Analyse automatique par transitions pour l'identification des expressions polylexicales
Auteur / Autrice : | Hazem Al Saied |
Direction : | Matthieu Constant, Marie-Hélène Candito |
Type : | Thèse de doctorat |
Discipline(s) : | Informatique |
Date : | Soutenance le 20/12/2019 |
Etablissement(s) : | Université de Lorraine |
Ecole(s) doctorale(s) : | École doctorale IAEM Lorraine - Informatique, Automatique, Électronique - Électrotechnique, Mathématiques de Lorraine (1992-....) |
Partenaire(s) de recherche : | Laboratoire : Analyse et traitement informatique de la langue française (Nancy) |
Jury : | Président / Présidente : Sophie Rosset |
Examinateurs / Examinatrices : Matthieu Constant, Marie-Hélène Candito, Emmanuel Morin, Benoît Sagot, Christophe Cerisara | |
Rapporteurs / Rapporteuses : Sophie Rosset, Emmanuel Morin |
Mots clés
Mots clés contrôlés
Résumé
Cette thèse porte sur l'identification des expressions polylexicales, abordée au moyen d'une analyse par transitions. Une expression polylexicale (EP) est une construction linguistique composée de plusieurs éléments dont la combinaison montre une irrégularité à un ou plusieurs niveaux linguistiques. La tâche d'identification d'EPs consiste à annoter en contexte les occurrences d'EPs dans des textes, i.e à détecter les ensembles de tokens formant de telles occurrences.
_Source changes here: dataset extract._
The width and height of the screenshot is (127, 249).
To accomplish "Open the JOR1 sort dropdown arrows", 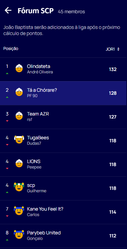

L'analyse par transitions est une approche célèbre qui construit une sortie structurée à partir d'une séquence d'éléments, en appliquant une séquence de «transitions» choisies parmi un ensemble prédéfini, pour construire incrémentalement la sortie. Dans cette thèse, nous proposons un système par transitions dédié à l'identification des EPs au sein de phrases représentées comme des séquences de tokens, et étudions diverses architectures pour le classifieur qui sélectionne les transitions à appliquer, permettant de construire l'analyse de la phrase. La première variante de notre système utilise un classifieur linéaire de type machine à vecteur support. Les variantes suivantes utilisent des modèles neuronaux: un simple perceptron multicouche, puis des variantes intégrant une ou plusieurs couches récurrentes. Le scénario privilégié est une identification d'EPs n'utilisant pas d'informations syntaxiques, alors même que l'on sait les deux tâches liées. Nous étudions ensuite une approche par apprentissage multitâche, réalisant conjointement l’étiquetage morphosyntaxique, l’identification des EPs par transitions et l’analyse syntaxique en dépendances par transitions. La thèse comporte une partie expérimentale importante. Nous avons d'une part étudié quelles techniques de ré-échantillonnage des données permettent une bonne stabilité de l'apprentissage malgré des initialisations aléatoires. D'autre part, nous avons proposé une méthode de réglage des hyperparamètres de nos modèles par analyse de tendances au sein d'une recherche aléatoire de combinaison d'hyperparamètres. Nous utilisons en effet de manière privilégiée les données des deux compétitions internationales PARSEME des EPs verbales. Nos variantes produisent de très bons résultats, et notamment les scores d’état de l’art pour de nombreuses langues de PARSEME. L’une des variantes s'est classée première pour la plupart des langues de PARSEME 1.0. Pourtant, nos modèles ont des performances faibles sur les EPs non vues à l'apprentissage.